In recent years, many superannuation funds, particularly self‑managed superannuation funds, have invested in instalment warrants. These changes will allow superannuation funds to continue investing in limited recourse instalment warrants with certainty.
Trustee beneficiary reporting rules
This Bill simplifies the ultimate beneficiary reporting rules applying to closely held trusts.
Under the new rules, trustees of closely held trusts will be required to report only the details of the trustee beneficiaries that are entitled to certain income of the trust and any tax‑preferred amounts.
Trusts that have made a family trust election or an interposed entity election will be excluded from the new reporting requirements. These trusts are already governed by rules that subject any distributions which are made outside the family group to a penalty rate of tax (the family trust distribution tax).
To provide options to further reduce compliance costs, the Commissioner of Taxation will be authorised not to require annual reporting for some trusts where he considers it unnecessary. These amendments will reduce compliance costs for trustees of closely held trusts whilst maintaining the integrity of the tax system.
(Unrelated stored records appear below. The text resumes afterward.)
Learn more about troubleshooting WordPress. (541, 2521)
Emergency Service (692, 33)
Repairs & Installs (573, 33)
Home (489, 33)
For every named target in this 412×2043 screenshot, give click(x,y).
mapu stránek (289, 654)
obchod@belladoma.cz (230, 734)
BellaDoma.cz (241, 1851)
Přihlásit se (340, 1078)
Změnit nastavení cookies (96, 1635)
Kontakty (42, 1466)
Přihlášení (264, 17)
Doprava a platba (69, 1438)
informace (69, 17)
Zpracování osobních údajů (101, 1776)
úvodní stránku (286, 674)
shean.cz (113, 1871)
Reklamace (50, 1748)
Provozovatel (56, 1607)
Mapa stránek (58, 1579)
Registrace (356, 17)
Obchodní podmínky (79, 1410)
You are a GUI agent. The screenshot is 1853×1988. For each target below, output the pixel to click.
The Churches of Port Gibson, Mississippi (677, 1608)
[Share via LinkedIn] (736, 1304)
Increasing flexibility for family trusts
In the 2006-07 Budget, the Government announced that it would increase flexibility for family trusts in relation to trust and related company tax loss rules, bad debt deductions and franking credit rules. The amendments will allow family trust elections and interposed entity elections to be varied or revoked in a broader range of circumstances. In addition, the definition of ‘family’ will be broadened to include lineal descendants and distributions to former spouses, widows/widowers and former step-children will be exempt from family trust distribution tax.
Deductible gift recipient extensions
The legislation will update the list of deductible gift recipients (DGRs) to include two new entities:
- Australian Peacekeeping Memorial Project Incorporated from 30 April 2007 until 31 December 2008; and
Social Ventures Australia Limited from 4 May 2007. - In addition, the legislation reflects a name change of one organisation listed as a DGR to Mawson’s Huts Foundation Limited.
Minor amendments
This Bill makes a number of minor technical corrections and other minor amendments to the tax laws as part of the Government’s ongoing commitment to improve the quality of the taxation laws and reducing their complexity.